The University of California San Diego has revived a decades-old plan to establish a law school through a partnership with California Western School of Law.
Discussions are preliminary, but the arrangement could range from a strengthened affiliation between the downtown San Diego private law school and the La Jolla public university to a full merger.
This month, faculty and administrators from both campuses formed a committee to explore the concept. Leaders of the two institutions emphasize that if a UCSD school of law were established it would be self-supporting and not involve any state or UCSD campus funds, at least initially.
Supporters of the partnership say it could advance research collaborations between the two campuses, expand learning opportunities for students and raise the prestige of both institutions.
“From our perspective, it would increase the value to our students in terms of the teaching we do, it would increase the value to society in terms of the research we can do, and it would increase service opportunities in San Diego,” said California Western’s dean, Steven R. Smith.
Critics question whether the school could be self-supporting and whether there’s a mismatch between UCSD’s research focus and California Western’s emphasis on teaching. Some also doubt the need for such a school, considering there are already five UC law schools. ...
Among the models being considered, Smith said, are the law schools at Michigan State University and Pennsylvania State University.
Penn State did not have a law school until 2000, when it merged with Dickinson School of Law, a private institution about 100 miles away. Since then, the school has been able to recruit distinguished scholars, increase the number of student applicants and broaden student diversity.

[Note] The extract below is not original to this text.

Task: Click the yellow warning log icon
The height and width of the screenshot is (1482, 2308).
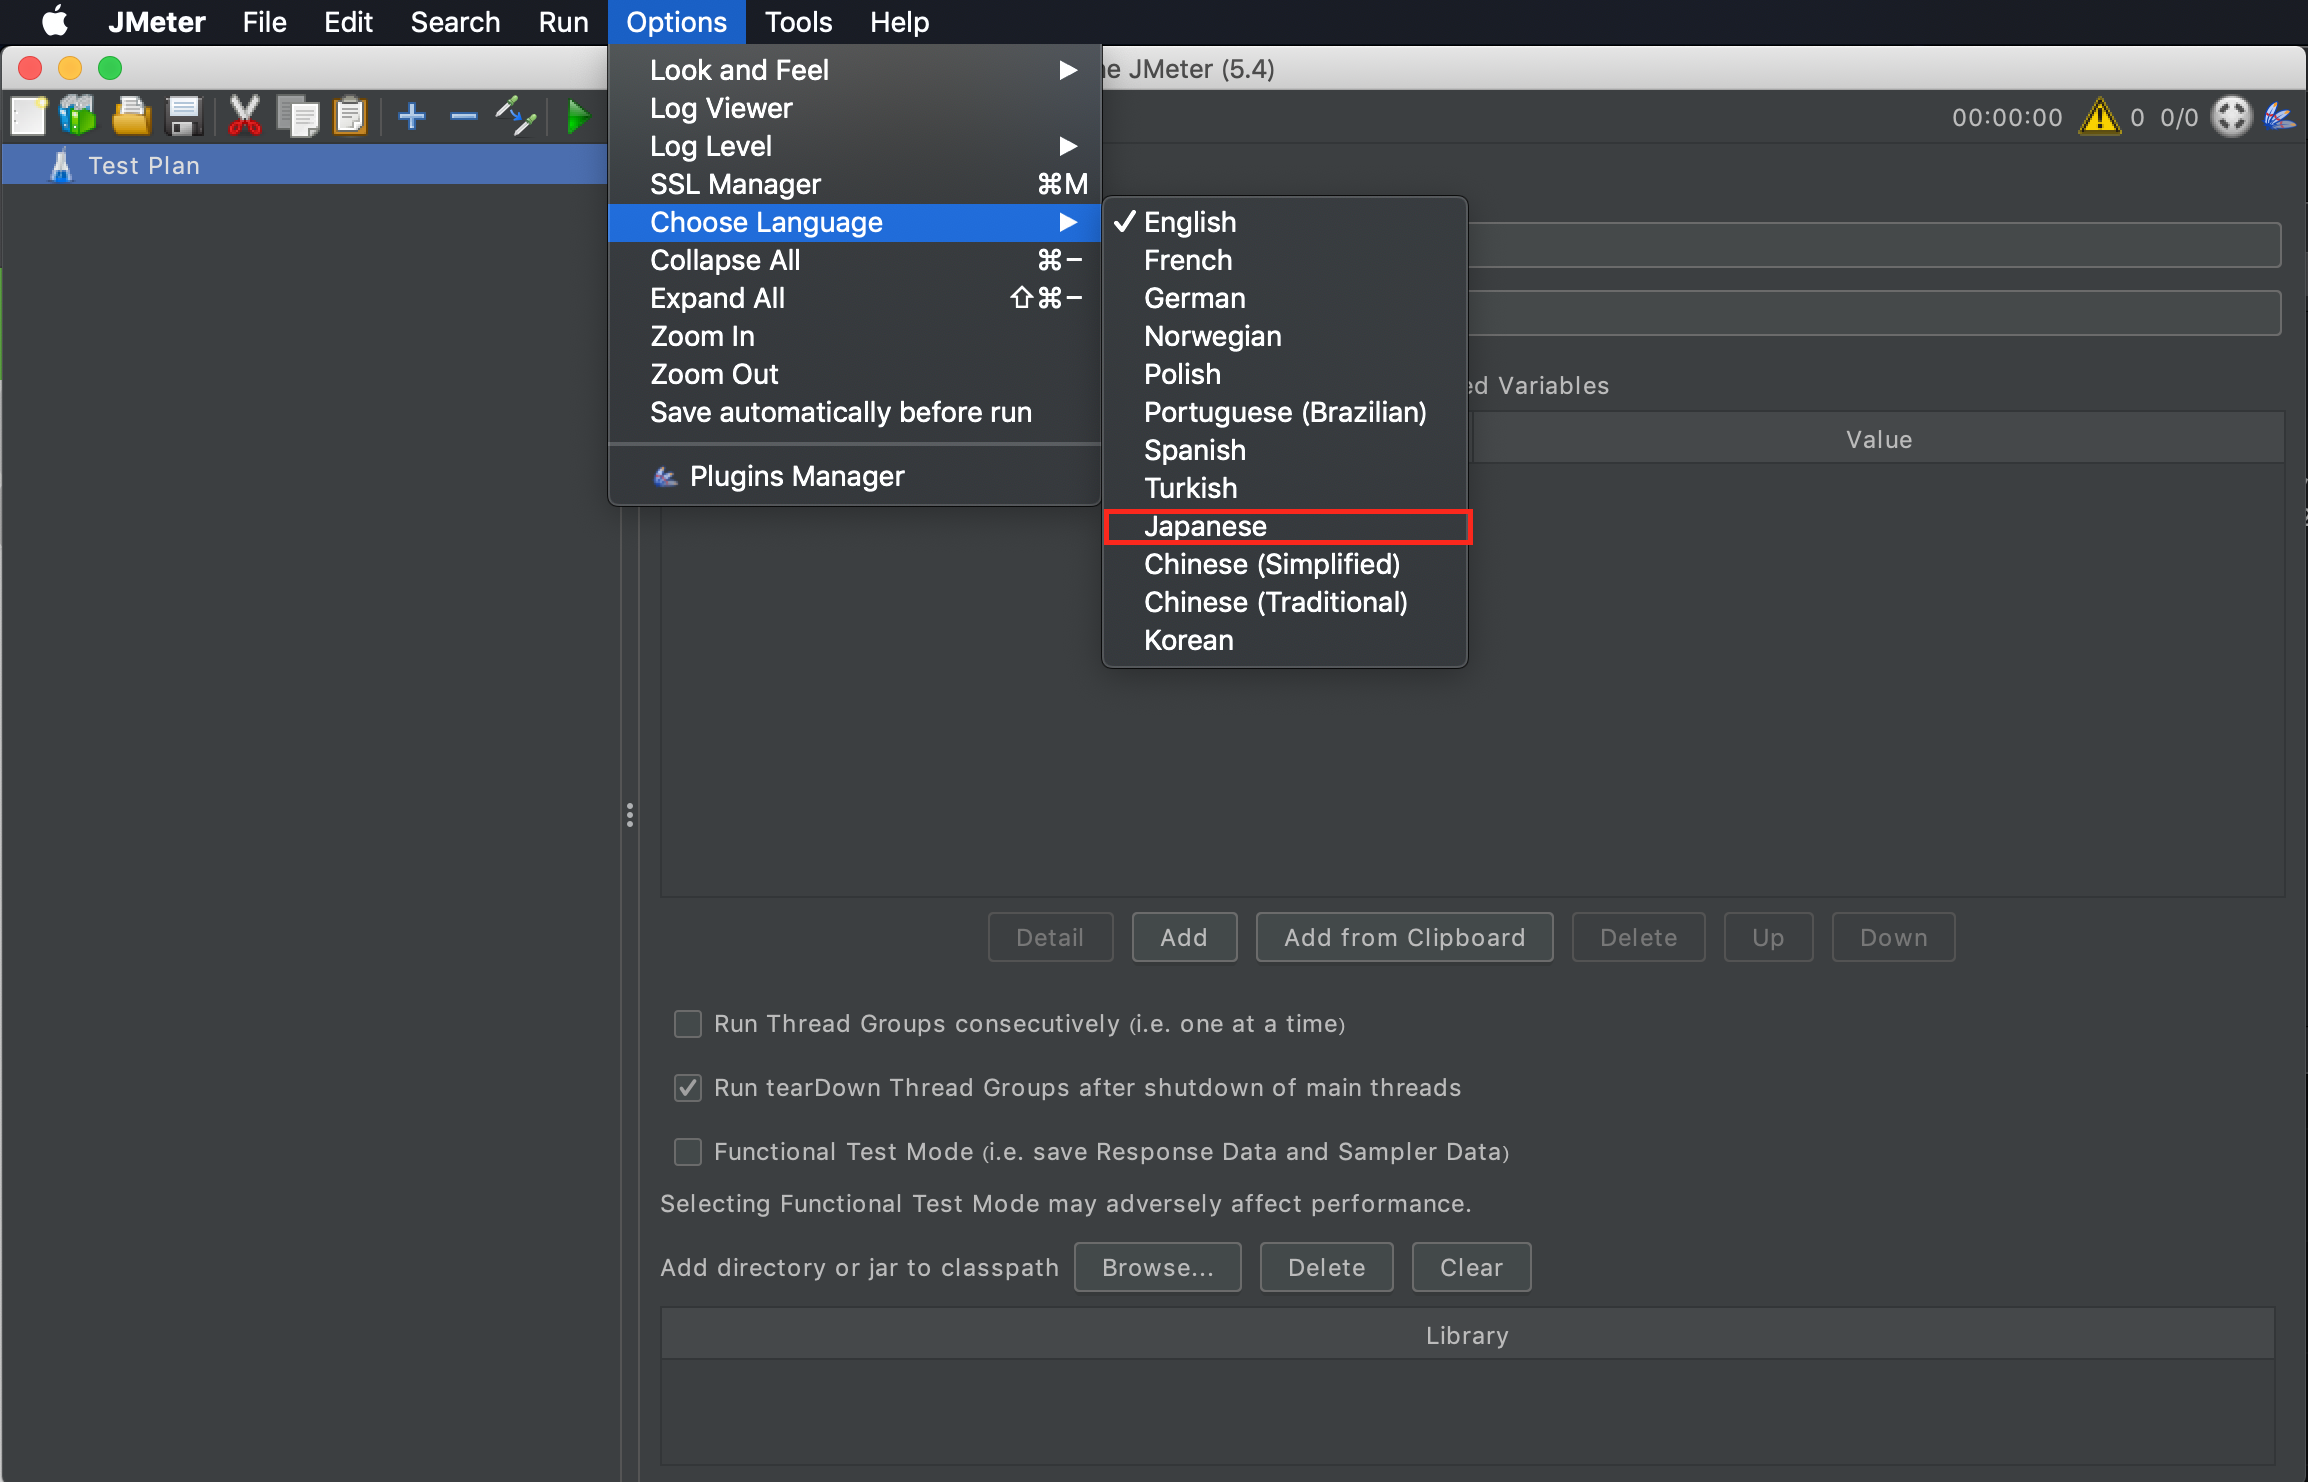Action: coord(2098,117)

Michigan State characterizes its partnership with the former Detroit College of Law as an affiliation. The private school, renamed Michigan State University College of Law, has merged its academic policies and faculty governance with the public university. It remains financially independent and does not take any state funding. ...
The most difficult issues UCSD and California Western will need to resolve will likely be financial. “If they want to have a law school that has the same kind of student profile and faculty profile of other UC law schools, that’s a pretty expensive undertaking,” said Kevin Cole, dean of the University of San Diego School of Law. “The question is whether they have a model to allow that to happen and still lead to tuition rates that are sustainable.”